外に出てきた町人の中には、悲鳴を上げる者、たまらずに嘔吐する者、慌てて店内に戻り、再び戸を閉める者もいた。
旗本による、ぐりふぉむ討伐は完全に失敗であった。
「景山!」
通りの向こうから、佐竹が駆けてきた。
なぜか佐竹は槍を持ち、後藤の姿が無い。
さらに佐竹の腰には、脇差はあるが、太刀が無かった。
「佐竹様。
後藤はどこに?」
景山が問う。
「駕籠を追っていきよった」
佐竹は困惑した顔で、西の方を見た。
「駕籠?」
景山は怪訝な顔になった。
西の方向に、駕籠を追っていったと言うことなのだろうが、そもそも、何の駕籠なのかが分からなかった。
「駕籠とは、何の駕籠でしょうか?」
「……分からぬ」
佐竹に聞いても分からなかった。
◆◇◆◇◆◇◆
少し前。
広小路に戻ってきたぐりふぉむを見た後藤は、その挙動がおかしなことに気付いた。
先ほどまでとは違い、妙に大人しくなっただけではなく、何かを探るように頭をあげ、周囲に視線を巡らせている。
……犬か。
その仕草が、どこか犬を連想させることに気付いた。
後藤は以前、シシ肉を分けてもらうため、猟師の山小屋を訪れたことがあった。
囲炉裏を挟んで、老いた猟師と雑談をしていると、犬は人間の聞こえない音を聞くことができるという話になった。
「鼻が利くとは知っていたが、耳も良いのか。
たいしたものだのう」
そう言いながら、後藤は土間でくつろぐ猟犬を見た。
と、茶色い毛並みの猟犬が首をあげた。
耳を立て、引き戸の向こうに視線を向ける。
外からは、特別な音は聞こえない。
風が森の木々を揺らす音が、微かに届くだけである。
猟犬は、それとは別の音を聞いているようであった。
ときおり、ピクピクと耳が動き、顔の向きを少しだけ変える。
しばらくすると、興味を失ったのか、猟犬は組んだ前脚の上に頭を乗せ、さっきと同じようにくつろぎ始めた。
「シカの声でも、聞こえたのでしょう」
猟師はそう言い、囲炉裏に薪を足した。
後藤は、そのときの猟犬と、今、広小路を歩く怪物の様子に、どこか似ているものを感じた。
わしらの耳には聞こえぬ音を聞いておるのか?
その内に、こちらに背を向けた怪物が、広小路の反対側にある茶屋に頭を突っ込み、なんと店内から、田伏を引きずり出した。
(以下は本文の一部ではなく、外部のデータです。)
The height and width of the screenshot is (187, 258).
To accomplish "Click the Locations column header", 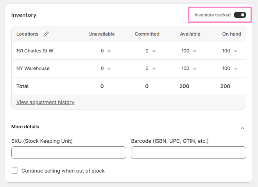I will click(x=27, y=34).
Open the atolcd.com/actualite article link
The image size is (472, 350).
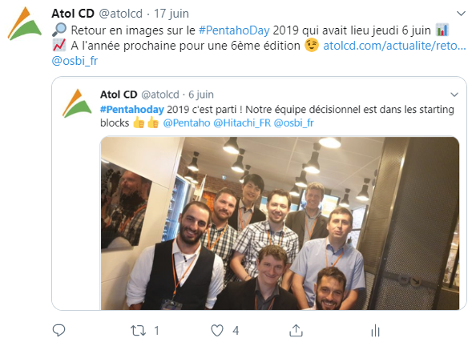tap(394, 46)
怪物の背で、よく見えなかったが、近づいた景山が、隙を伺いつつ、娘を一人助けたようであった。
広小路に戻ってきた怪物は、田伏を横ぐわえにしたままであった。
田伏は、情けない悲鳴をあげ続けている。
それを見た後藤は、景山と同じ疑問にぶちあたった
どうして、一気に殺さないのか?
どうして、手加減をした力で咥えているのか?
そして、ここから景山とは、思考が別の方向に向かった。
後藤は、再び猟犬のことを思い出していたのだ。
猟犬は、猟師が撃った獲物を捕りに走ると、自ら食い殺すことはせず、咥えたまま主人である猟師のもとに戻ってくる。
あれは、そのように訓練され、そのように命じられているのだ。
ならば、あの化け物を訓練し、操る者がいるのではないのか?
後藤は、広小路全体を見回した。
人間には、聞こえぬ音で怪物に命令を下している者が……。
後藤は、不審なものが自分の感覚に引っ掛かるのを待った。
……いた。
後藤の目は、路地に少し入り込んだところに置かれた町駕籠を捉えていた。